Why the U.S. Had the Intelligence — But Couldn’t Act

In this episode of TSS Podcast: Micro Journeys, host Daniel Marrujo sits down with Corrine Kramer to explore the intersection of national security, data architecture, and technological transformation. From her academic roots in physics and astronomy to her work across the defense ecosystem — including IDA, the Congressional Budget Office, and now Palantir — Kramer shares a journey shaped by one central question: how do we make better decisions with the data we already have? The conversation spans intelligence failures, battlefield operations, semiconductor supply chains, and the structural inefficiencies that still define large parts of government.

At the heart of the discussion is a powerful tension: the United States does not suffer from a lack of information — it suffers from fragmentation. Kramer explains how Palantir emerged from the post-9/11 realization that agencies possessed the intelligence needed to prevent catastrophe but lacked the connective infrastructure to act.

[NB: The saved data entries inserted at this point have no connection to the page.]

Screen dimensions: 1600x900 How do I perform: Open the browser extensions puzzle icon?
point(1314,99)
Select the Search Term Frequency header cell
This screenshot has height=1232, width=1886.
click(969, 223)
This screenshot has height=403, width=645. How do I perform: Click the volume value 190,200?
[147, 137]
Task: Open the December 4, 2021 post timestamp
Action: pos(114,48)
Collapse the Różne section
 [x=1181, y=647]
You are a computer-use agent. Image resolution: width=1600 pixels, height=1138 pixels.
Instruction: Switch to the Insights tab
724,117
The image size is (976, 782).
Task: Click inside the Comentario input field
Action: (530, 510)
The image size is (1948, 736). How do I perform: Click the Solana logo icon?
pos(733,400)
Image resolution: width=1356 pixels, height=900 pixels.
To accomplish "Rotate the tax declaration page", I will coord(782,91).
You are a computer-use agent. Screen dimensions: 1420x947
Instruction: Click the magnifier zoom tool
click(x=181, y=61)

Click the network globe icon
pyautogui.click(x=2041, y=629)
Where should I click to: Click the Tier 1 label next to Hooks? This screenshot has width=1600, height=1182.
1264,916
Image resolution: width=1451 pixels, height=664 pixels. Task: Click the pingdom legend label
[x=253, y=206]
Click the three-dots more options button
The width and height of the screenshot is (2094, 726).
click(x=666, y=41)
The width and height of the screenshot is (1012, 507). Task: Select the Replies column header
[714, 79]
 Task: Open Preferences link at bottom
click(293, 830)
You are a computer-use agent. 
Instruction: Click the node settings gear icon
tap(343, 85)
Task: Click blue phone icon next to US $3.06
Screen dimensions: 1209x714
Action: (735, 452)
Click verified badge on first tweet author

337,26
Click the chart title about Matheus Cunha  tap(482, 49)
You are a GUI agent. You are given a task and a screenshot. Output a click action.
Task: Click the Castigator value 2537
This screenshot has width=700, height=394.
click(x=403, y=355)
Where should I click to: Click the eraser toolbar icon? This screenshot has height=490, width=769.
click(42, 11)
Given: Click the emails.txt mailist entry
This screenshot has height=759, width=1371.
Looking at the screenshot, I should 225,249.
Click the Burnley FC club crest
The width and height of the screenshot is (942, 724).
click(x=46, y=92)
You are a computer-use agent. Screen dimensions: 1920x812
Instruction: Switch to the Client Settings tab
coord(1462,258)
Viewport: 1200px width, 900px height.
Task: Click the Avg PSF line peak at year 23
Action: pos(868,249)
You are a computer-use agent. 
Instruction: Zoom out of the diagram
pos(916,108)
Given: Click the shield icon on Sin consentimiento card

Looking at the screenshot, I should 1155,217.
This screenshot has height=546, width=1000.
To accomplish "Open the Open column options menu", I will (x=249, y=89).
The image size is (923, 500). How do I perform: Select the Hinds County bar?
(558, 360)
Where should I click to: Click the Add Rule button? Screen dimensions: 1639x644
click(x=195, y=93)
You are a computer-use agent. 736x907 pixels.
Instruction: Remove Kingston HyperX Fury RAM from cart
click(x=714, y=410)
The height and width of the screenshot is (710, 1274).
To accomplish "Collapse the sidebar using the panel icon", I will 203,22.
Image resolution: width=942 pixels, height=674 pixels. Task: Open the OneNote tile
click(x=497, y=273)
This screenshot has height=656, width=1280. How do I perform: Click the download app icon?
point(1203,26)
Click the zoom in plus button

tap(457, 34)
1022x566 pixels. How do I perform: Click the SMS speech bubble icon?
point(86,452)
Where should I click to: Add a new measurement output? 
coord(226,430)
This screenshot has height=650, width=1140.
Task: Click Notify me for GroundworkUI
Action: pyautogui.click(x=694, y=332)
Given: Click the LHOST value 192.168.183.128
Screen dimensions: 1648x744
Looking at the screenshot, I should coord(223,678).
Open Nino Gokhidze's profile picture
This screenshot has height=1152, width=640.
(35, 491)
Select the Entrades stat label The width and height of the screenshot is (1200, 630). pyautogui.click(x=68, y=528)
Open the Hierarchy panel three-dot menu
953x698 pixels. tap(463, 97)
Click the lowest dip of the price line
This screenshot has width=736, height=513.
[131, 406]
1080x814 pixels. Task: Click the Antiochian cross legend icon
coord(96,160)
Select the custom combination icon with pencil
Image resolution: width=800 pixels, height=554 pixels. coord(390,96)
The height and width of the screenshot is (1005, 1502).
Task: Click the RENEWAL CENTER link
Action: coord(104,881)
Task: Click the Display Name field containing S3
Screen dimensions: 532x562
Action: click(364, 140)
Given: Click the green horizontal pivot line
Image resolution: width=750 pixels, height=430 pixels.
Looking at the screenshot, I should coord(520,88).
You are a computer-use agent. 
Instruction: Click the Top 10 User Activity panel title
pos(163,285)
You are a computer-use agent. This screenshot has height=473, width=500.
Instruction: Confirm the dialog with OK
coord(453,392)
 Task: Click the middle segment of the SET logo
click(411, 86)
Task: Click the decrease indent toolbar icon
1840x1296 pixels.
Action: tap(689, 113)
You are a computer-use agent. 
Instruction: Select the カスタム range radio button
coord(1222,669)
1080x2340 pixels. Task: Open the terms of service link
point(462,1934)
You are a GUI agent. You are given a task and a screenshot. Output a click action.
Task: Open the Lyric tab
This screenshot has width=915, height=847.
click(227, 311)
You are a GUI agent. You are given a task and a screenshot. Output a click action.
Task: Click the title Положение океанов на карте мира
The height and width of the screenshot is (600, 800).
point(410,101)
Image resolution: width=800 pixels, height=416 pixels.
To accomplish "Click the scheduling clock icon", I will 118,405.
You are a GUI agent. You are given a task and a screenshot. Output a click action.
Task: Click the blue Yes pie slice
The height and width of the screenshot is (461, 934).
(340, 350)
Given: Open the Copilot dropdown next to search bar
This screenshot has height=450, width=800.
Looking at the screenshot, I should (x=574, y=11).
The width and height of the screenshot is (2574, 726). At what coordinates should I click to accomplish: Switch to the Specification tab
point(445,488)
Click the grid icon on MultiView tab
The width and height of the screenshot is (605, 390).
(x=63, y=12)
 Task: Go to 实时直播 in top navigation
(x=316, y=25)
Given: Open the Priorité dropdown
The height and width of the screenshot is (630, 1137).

Whether in combatant commands, acquisition offices, shipbuilding, or microelectronics ecosystems, the core challenge remains the same — disconnected systems, manual processes, and institutional inertia. The episode dives into how data layering, ontologies, AI integration, and forward-deployed engineering are reshaping how operators, analysts, and decision-makers interact with complex environments in real time.

The solution, as Kramer frames it, is not simply better dashboards — it is living systems. When data is unified, trusted, and continuously updated, decision-makers move from reactive to proactive. The future belongs to organizations willing to evolve beyond static reports and PowerPoint into dynamic, interoperable knowledge infrastructure.